### Extracted entries:
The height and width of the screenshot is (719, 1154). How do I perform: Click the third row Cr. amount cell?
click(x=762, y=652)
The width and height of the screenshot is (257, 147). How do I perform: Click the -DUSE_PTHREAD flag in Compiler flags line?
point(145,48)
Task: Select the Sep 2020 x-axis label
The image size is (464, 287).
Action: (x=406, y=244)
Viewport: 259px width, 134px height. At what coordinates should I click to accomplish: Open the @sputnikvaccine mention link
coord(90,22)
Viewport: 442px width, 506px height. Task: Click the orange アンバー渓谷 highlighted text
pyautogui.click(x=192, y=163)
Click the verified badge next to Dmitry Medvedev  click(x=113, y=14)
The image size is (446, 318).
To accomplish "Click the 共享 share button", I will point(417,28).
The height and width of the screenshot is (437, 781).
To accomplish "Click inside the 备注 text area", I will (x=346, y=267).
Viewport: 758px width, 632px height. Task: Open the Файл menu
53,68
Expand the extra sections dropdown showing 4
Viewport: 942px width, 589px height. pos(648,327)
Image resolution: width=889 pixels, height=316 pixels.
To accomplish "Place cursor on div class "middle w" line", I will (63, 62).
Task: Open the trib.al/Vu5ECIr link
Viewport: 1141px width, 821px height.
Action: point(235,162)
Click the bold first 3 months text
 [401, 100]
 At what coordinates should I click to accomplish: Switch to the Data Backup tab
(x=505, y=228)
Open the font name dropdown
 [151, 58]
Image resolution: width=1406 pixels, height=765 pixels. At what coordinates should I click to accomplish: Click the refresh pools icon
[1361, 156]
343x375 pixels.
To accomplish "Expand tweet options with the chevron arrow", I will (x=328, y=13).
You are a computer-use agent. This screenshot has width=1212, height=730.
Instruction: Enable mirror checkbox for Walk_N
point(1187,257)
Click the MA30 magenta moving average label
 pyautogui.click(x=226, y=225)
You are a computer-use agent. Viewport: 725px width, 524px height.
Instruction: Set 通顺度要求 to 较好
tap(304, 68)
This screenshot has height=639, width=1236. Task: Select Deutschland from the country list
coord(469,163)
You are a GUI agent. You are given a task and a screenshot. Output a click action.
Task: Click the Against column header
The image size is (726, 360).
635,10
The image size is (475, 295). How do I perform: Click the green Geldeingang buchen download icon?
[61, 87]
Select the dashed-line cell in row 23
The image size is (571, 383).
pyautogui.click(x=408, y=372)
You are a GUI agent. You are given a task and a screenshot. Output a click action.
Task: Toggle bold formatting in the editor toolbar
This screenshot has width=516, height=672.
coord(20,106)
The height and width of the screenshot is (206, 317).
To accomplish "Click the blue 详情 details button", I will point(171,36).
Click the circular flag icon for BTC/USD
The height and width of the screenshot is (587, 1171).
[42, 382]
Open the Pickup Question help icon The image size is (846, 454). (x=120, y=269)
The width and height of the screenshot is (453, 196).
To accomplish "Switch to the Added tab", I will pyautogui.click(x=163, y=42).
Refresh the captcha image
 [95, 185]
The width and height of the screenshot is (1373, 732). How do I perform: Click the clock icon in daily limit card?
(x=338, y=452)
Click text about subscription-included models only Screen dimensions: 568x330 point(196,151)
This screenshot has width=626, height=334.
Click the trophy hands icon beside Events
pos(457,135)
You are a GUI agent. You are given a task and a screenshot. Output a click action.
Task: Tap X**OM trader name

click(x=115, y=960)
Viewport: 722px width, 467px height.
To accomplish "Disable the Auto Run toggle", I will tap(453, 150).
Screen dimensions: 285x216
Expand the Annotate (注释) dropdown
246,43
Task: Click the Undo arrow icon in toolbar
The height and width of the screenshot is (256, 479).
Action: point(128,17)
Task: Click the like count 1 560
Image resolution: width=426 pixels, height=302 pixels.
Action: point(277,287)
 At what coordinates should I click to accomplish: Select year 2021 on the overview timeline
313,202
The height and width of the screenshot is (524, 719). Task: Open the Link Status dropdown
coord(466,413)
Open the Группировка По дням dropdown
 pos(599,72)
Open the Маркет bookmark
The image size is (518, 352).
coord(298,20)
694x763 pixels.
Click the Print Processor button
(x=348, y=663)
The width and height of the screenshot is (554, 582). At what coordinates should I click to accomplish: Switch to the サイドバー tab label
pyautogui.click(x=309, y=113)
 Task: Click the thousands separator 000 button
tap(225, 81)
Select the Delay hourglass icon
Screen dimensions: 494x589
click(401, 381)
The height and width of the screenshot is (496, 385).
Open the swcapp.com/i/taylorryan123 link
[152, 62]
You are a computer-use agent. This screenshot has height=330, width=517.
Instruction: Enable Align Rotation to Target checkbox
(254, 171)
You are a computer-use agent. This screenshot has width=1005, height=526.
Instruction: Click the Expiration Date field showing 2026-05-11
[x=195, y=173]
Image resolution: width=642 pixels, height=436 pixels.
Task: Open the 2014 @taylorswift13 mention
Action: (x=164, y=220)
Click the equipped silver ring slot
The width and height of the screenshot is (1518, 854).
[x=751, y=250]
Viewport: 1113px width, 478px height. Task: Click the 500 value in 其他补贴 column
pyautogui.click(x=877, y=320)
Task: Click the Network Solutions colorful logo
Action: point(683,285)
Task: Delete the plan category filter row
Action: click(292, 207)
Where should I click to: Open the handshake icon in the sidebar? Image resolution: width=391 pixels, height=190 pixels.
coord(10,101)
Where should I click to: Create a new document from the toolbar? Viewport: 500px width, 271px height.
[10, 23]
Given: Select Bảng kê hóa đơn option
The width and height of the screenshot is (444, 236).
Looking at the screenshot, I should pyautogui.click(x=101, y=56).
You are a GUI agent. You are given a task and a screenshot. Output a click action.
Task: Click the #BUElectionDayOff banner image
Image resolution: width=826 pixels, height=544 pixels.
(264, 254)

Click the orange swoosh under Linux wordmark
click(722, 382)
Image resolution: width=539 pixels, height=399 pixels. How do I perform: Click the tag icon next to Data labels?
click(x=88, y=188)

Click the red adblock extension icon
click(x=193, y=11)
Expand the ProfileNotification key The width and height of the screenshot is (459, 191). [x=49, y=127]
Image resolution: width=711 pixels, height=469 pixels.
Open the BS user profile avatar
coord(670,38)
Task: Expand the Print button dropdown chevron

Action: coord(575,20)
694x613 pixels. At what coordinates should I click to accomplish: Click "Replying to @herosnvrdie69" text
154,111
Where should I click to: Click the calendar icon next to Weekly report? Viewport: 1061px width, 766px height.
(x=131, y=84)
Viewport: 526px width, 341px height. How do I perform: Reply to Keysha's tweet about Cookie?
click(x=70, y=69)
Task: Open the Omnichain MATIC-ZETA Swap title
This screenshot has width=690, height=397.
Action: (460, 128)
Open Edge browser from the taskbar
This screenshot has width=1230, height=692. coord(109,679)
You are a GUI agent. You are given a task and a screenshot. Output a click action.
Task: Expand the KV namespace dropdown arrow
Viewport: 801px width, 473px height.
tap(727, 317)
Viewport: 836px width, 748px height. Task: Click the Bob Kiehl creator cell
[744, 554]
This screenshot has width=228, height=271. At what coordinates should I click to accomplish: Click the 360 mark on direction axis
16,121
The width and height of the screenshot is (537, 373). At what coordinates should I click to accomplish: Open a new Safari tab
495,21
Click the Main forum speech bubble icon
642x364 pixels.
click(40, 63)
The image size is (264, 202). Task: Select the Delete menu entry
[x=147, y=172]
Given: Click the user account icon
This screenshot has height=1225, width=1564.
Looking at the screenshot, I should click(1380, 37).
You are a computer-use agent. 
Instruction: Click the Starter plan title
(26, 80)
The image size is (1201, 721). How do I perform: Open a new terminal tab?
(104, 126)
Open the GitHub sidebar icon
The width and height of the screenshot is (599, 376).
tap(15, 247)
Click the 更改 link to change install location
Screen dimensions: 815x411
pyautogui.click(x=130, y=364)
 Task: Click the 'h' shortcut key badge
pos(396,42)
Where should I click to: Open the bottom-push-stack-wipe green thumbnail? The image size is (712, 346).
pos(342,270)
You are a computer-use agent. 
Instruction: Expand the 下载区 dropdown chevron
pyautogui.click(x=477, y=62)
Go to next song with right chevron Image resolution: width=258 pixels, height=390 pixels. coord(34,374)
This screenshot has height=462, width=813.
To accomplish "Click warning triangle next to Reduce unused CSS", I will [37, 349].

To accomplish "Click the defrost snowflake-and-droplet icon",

### Aim of the exercise:
Given the records above, return exactly the lines starting at the line containing "The image size is (475, 295)." and ending at the line containing "Open the Pickup", including both.

### Solution:
The image size is (475, 295). How do I perform: Click the green Geldeingang buchen download icon?
[61, 87]
Select the dashed-line cell in row 23
The image size is (571, 383).
pyautogui.click(x=408, y=372)
You are a GUI agent. You are given a task and a screenshot. Output a click action.
Task: Toggle bold formatting in the editor toolbar
This screenshot has width=516, height=672.
coord(20,106)
The height and width of the screenshot is (206, 317).
To accomplish "Click the blue 详情 details button", I will point(171,36).
Click the circular flag icon for BTC/USD
The height and width of the screenshot is (587, 1171).
[42, 382]
Open the Pickup Question help icon The image size is (846, 454). (x=120, y=269)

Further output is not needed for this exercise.